1441年、足利義教は、島津氏に琉球国を与えたとされています。でも、このとき、琉球はれっきとした独立国です。

豊臣秀吉が朝鮮半島に出兵したときに、島津義久は琉球に戦費の負担を求めますが、これをときの尚寧王が拒否。このことが口実にされたのか、1609年、島津氏は、徳川家康の許可を得た上で、琉球を武力で征服します。朝鮮半島への出兵以後、明は、日本との貿易を禁止していましたから、彼らは、形ばかり、琉球王朝の存在を残して、中国との貿易の窓口とし、この貿易は、後に維新を成功させる原動力となったほどの、薩摩藩の大きな財源になります(つまり、本来、琉球の人々のものだった「富」を、相当な量、搾取していたということです)。

1858年、ペリー率いる合衆国艦隊は、日本と同時に琉球を訪れました。あちらから見れば、両方ともが、同じ独立国だったからです。でも、このことを、僕は、学校で教わった記憶がありません。

明治になって、廃藩置県があり、沖縄にも「沖縄県」が置かれますが、それも軍隊を連れての強引なものでした。やがて、清国との間に、沖縄の領有権を巡って争いが起こりましたが(沖縄の地元の方の意識とは別に)、日本政府は、日清戦争勝利後、台湾までを領有することになったので、沖縄は日本領ということになりました。そして、沖縄県庁その他の役所から、地元の人々をほぼ追放し、その後、第二次大戦の敗戦に至るまで、本土からやって来た人々が、沖縄を運営することになりました。

僕は、沖縄県民の方に、誠に申し訳ないという気持ちが強く、沖縄にだけは「遊びに行く」という気分になれずにいました。

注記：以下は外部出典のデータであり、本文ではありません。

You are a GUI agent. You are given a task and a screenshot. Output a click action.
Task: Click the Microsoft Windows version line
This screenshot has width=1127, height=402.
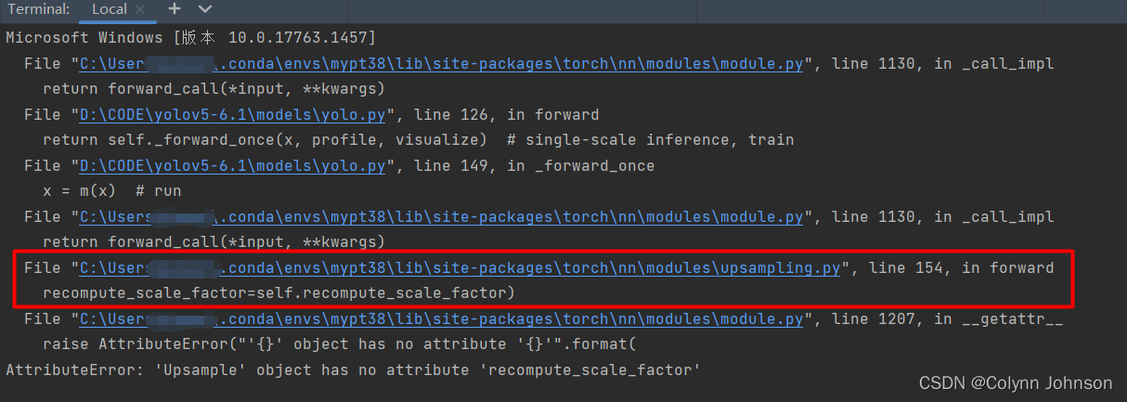tap(190, 38)
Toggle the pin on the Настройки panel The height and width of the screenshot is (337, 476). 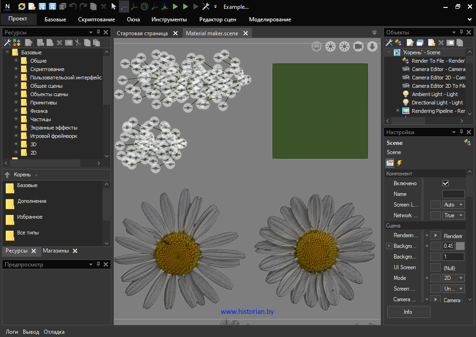461,132
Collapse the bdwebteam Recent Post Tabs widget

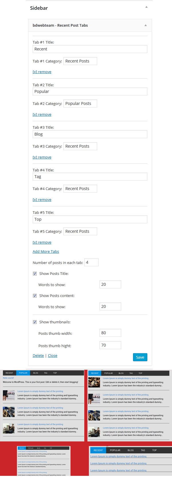pos(145,25)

もう10年以上前の作品になりますが、NHKの連続ドラマ「ちゅらさん」の中で、主人公エリーが暮らす東京の下宿先の大家さんが、沖縄からやってきたエリーのおばあに「沖縄に来てね」と言われて、その誘いに躊躇するという場面がありました。

ところが、おばあは、笑顔で「そういう人にこそ来て欲しい」と言いい、やがては大家さんも沖縄へ、と。NHKのドラマのことですから、何らか国策的な意図があるのかもしれませんが、おばあを演じていらっしゃった平良とみさんは、民放のインタビュー番組や、その他の講演会などでも、同じようなことを言っていらっしゃいました。

現況の沖縄にとって、確かに「観光」は大きな産業軸のひとつです。基地に就業先を求めなくてもいいようになるためにも、重要な産業軸だといわれています。

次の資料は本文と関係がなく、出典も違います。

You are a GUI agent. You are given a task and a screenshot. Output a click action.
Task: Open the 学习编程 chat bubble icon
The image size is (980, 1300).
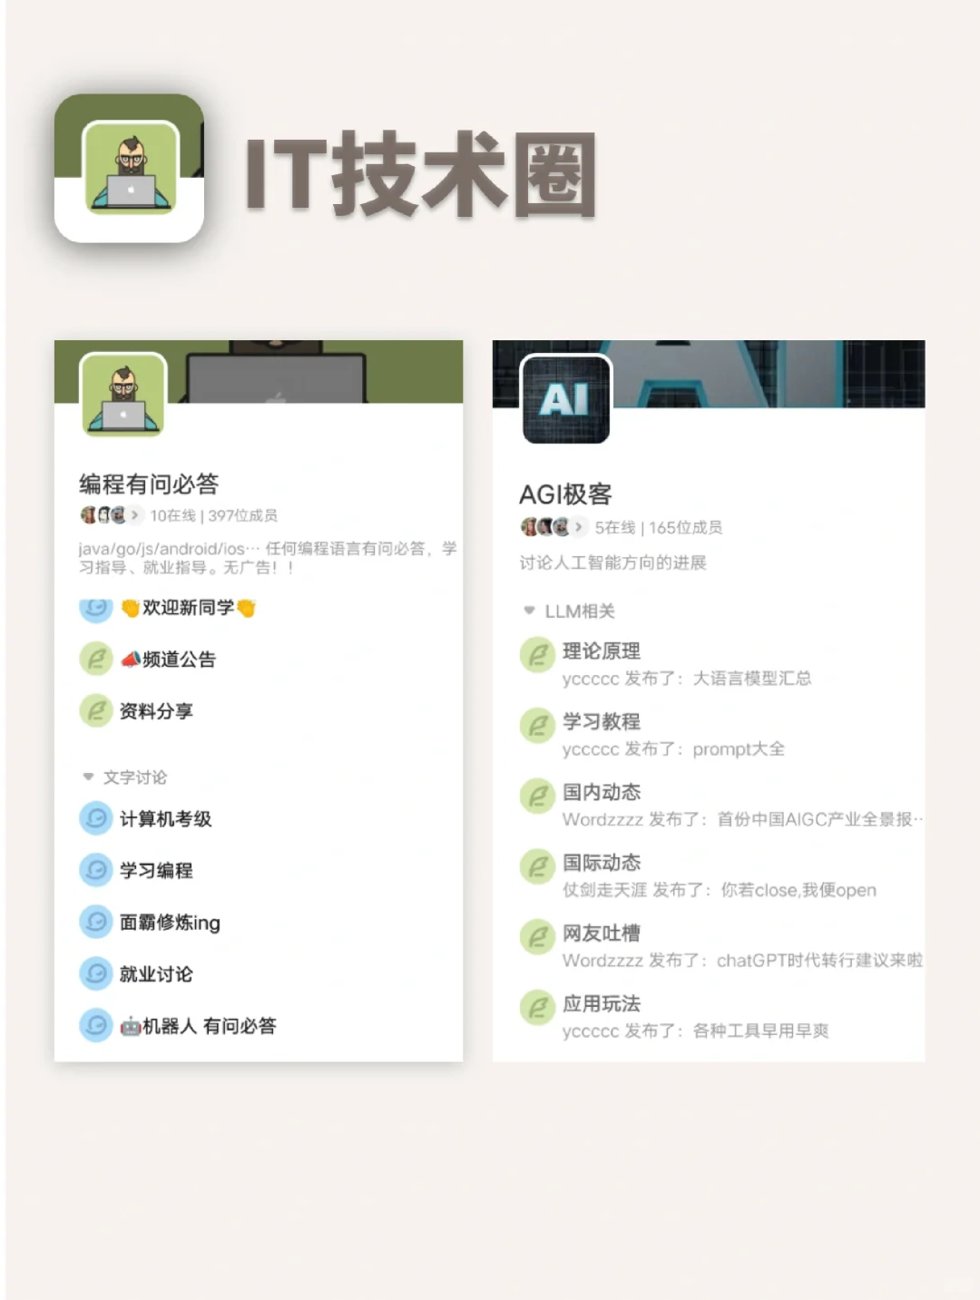pyautogui.click(x=96, y=870)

故に、本土から、観光客として遊びにいって、一生懸命、お大尽遊びをしてくることは悪いことではないのかもしれません。でも、琉球の文化を土足で踏みにじるようなことはしたくはない…

そういうわけですから、まずは、沖縄のことを勉強することから始めたいと思っています。

今度の日曜日(6月23日)は沖縄慰霊の日。1945年の同日、旧帝国陸海軍の組織的な抵抗が終わったというのが、その由縁だといいます。でも、その後も残党になった日本兵から、虐殺、略奪が行われたという記録もあります。もちろん、戦闘中も、男性たちは、高齢者も少年も動員され、女学生だって動員された…動員されなかった一般の人々も、隠れていた壕から追い出されるなど、沖縄県民の4人に1名が戦闘の犠牲になりました(これは正規の軍人の方の犠牲をはるかに上回る数です)。そして、今も、日本国内にある合衆国軍の基地の75%が沖縄に集中しています。

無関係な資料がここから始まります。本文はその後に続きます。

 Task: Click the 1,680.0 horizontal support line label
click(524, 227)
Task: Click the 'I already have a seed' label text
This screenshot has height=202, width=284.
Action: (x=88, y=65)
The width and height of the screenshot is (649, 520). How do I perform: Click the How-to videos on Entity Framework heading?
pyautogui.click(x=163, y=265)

「沖縄のために」といいつつ、まるで白人が植民地でプランテーションを経営するような事業もたくさんあります。僕と奥さんが沖縄に観光に出かけて行くことにだって、同じような危惧感があるのだと思います。

まずは、こちら側の論理で、沖縄を観ない、考えないということでしょう。だから、知りたいことも、知りたくないことも、沖縄のことをよく知ることから始めることなのでしょう。

沖縄は、琉球の人々の「国」です。